Note that “Even if there were ten Hadithas, we would still not have to prove that we are different from the jihadists. The idea would be offensive if it were not ludicrous.” Why is the idea offensive? Why don’t we have to prove that we are different? What makes us exempt from the requirements we routinely impose on others? Such a statement epitomizes American exceptionalism.
The neoconservatives are the last people who should preen themselves on their innate goodness, given their record of advocating truly horrible policies. Here is Glenn Greenwald writing about them in 2006 after their disgusting show of glee at the horror and destruction inflicted on Lebanon by Israel:
And the more one reads and listens to neoconservatives in their full-throated war calls, the more disturbing and repellent these ideas become. So many of them seem to be driven not even any longer by a pretense of a strategic goal, but by a naked, bloodthirsty craving for destruction and killing itself, almost as the end in itself. They urge massive military attacks on Lebanon, Syria, Iran — and before that, Iraq — knowing that it will kill huge numbers of innocent people, but never knowing, or seemingly caring, what comes after that. And the disregard for the lives of innocent people in those countries is so cavalier and even scornful that it is truly unfathomable, at times just plain disgusting. From a safe distance, they continuously call for — and casually dismiss the importance of — the deaths of enormous numbers of people without batting an eye.
But Kristol is merely an extreme example of a more general mindset. However terrible the result, any assertion that America is uniquely possessed of incorruptible wholesome virtues and incapable of doing evil acts does not require proof. It is just a given.
I wrote earlier about how the Russia-Georgia conflict over South Ossetia reveals the double standard by which the American political establishment reacts to events and how the media reflexively adopts that point of view.

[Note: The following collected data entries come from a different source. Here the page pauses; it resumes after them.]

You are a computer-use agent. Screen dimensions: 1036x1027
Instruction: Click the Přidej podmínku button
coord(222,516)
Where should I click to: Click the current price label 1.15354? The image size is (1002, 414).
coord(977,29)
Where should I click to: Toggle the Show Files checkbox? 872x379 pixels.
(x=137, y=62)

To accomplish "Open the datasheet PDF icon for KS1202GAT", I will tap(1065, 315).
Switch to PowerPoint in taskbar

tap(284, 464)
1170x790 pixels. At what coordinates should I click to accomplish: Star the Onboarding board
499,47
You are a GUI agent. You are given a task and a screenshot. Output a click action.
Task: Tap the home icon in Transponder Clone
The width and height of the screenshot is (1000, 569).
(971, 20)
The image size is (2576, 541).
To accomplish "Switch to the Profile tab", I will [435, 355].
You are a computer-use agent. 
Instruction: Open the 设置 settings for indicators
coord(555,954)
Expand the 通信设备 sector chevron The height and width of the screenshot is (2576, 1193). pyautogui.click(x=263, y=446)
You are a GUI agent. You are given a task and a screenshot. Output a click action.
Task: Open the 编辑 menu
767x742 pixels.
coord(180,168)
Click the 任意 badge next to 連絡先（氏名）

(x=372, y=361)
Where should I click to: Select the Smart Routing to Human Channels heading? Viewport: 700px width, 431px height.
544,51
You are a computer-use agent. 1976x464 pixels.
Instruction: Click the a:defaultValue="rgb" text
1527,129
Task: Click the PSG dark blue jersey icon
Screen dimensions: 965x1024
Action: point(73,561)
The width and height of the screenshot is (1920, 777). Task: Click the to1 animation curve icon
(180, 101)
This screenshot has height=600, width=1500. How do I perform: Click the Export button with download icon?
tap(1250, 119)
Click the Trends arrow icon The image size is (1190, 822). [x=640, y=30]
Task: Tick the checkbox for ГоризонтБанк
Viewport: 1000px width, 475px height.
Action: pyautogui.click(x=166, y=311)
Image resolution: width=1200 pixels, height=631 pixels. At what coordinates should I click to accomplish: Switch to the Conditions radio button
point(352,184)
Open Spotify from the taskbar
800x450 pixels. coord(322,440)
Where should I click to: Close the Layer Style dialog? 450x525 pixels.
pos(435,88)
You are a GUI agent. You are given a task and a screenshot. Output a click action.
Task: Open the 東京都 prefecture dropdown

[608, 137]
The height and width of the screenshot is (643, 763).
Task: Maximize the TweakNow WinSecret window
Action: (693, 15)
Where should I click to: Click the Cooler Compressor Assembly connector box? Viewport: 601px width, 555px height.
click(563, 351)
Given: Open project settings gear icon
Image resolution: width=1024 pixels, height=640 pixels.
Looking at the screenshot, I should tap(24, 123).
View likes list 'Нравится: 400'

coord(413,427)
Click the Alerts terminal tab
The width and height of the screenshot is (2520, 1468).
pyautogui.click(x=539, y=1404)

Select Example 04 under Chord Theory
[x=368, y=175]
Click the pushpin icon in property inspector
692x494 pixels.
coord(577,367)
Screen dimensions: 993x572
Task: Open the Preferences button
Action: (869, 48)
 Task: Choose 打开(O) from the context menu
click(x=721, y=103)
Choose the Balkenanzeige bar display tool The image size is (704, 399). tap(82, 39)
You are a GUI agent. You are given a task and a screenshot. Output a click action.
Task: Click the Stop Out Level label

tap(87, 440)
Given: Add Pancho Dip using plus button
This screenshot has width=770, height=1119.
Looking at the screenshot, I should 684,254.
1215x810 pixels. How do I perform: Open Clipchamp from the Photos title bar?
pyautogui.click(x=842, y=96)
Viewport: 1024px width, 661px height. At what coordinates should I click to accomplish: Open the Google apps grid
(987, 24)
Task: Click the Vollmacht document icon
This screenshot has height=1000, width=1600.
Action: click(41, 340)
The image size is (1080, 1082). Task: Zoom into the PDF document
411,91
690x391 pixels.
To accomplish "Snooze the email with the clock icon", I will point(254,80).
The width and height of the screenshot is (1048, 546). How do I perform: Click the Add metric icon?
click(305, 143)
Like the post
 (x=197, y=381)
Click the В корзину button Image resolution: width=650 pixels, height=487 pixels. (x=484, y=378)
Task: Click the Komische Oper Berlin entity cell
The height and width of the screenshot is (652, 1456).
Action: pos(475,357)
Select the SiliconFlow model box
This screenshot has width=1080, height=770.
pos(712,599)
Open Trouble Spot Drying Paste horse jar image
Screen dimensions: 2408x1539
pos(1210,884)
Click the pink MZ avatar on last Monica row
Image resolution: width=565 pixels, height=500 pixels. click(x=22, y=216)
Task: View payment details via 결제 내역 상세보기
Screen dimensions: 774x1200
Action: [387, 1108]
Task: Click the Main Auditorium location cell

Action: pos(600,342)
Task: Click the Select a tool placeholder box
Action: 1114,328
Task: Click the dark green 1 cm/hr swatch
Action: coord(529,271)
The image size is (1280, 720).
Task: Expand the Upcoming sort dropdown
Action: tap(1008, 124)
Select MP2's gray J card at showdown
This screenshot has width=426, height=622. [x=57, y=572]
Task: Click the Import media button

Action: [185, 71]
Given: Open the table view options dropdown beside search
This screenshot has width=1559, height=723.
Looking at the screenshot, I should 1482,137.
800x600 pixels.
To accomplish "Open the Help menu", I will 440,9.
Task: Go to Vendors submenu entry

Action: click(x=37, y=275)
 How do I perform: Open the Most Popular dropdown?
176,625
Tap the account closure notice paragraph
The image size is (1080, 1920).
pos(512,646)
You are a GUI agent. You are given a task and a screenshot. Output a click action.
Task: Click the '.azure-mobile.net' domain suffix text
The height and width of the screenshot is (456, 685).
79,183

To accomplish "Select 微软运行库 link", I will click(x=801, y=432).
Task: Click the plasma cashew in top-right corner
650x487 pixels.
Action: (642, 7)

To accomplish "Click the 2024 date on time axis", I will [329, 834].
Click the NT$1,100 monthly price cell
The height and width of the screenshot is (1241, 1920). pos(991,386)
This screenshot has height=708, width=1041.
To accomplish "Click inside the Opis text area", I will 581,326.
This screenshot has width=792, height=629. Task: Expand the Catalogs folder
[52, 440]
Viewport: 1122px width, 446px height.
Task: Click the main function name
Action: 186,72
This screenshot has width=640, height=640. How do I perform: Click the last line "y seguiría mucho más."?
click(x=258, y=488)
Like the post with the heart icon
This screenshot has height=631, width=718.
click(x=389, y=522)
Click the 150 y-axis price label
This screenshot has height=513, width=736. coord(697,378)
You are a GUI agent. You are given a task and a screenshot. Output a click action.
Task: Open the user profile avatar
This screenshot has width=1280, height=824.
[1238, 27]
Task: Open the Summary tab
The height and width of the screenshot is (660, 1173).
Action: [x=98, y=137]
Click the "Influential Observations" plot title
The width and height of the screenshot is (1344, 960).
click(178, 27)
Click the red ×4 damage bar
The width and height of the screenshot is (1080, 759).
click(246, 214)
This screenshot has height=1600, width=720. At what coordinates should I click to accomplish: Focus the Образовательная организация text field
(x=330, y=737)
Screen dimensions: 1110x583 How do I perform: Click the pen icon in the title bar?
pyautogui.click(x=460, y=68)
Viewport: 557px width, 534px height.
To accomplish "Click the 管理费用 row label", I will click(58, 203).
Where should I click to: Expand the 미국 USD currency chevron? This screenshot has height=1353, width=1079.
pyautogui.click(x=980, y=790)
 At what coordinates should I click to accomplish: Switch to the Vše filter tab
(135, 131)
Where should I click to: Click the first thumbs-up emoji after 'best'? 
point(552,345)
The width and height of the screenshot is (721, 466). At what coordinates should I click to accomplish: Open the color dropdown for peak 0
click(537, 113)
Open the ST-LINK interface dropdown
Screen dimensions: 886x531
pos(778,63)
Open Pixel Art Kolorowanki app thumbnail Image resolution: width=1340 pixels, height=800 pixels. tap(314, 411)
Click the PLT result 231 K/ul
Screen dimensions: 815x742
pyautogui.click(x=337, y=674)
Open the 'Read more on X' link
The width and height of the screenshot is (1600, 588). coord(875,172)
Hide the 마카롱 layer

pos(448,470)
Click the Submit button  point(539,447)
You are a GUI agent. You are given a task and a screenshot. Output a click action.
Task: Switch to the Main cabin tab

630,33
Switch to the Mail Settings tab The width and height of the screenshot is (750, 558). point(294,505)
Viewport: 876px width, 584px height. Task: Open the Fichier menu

In another post, I discussed how corrosive this myth of America’s Essential Goodness is. In an interesting study of individual psychology published under the title of Does high self-esteem cause better performance, interpersonal success, happiness, or healthier lifestyles? (Psychological Science in the Public Interest, vol. 4, no. 1, May 2003, p. 1-44), Roy Baumeister and co-workers found that people who had high self-esteem in the absence of any concrete reasons for it were more dangerous than other people because they reacted with anger and violence at any perceived threat to their inflated self-image. What applies to individuals may also apply to nations so feel-good pandering to your audience is not benign. You are not just breeding a harmless conceit. Beliefs such as these, in the absence of any substantive basis, can actually lead to harmful acts.
Immanuel Wallerstein outlined why he thinks that because of this self-image of innate goodness, both parties will never have a decent foreign policy. The article was written in 2006 before the Congressional elections that gave the Democrats majorities in both houses. He said that while he would vote Democratic, he was unconvinced that a Democratic Congress would do better.
Indeed, one has to doubt that the Democrats collectively have a better foreign policy to offer. The primary problem of the leadership of the Democratic Party is that it believes, at least as much as the Republicans, that the United States is the center of the world, the font of wisdom, the great defender of world freedom — in short, a deeply virtuous nation in a dangerous world.
I think that events have shown that Wallerstein was prescient.
POST SCRIPT: Elliot Spitzer on The Colbert Report
The former governor of New York is one person who belongs in public office. It is incredible to me that someone with his talents should have risked it all for so little.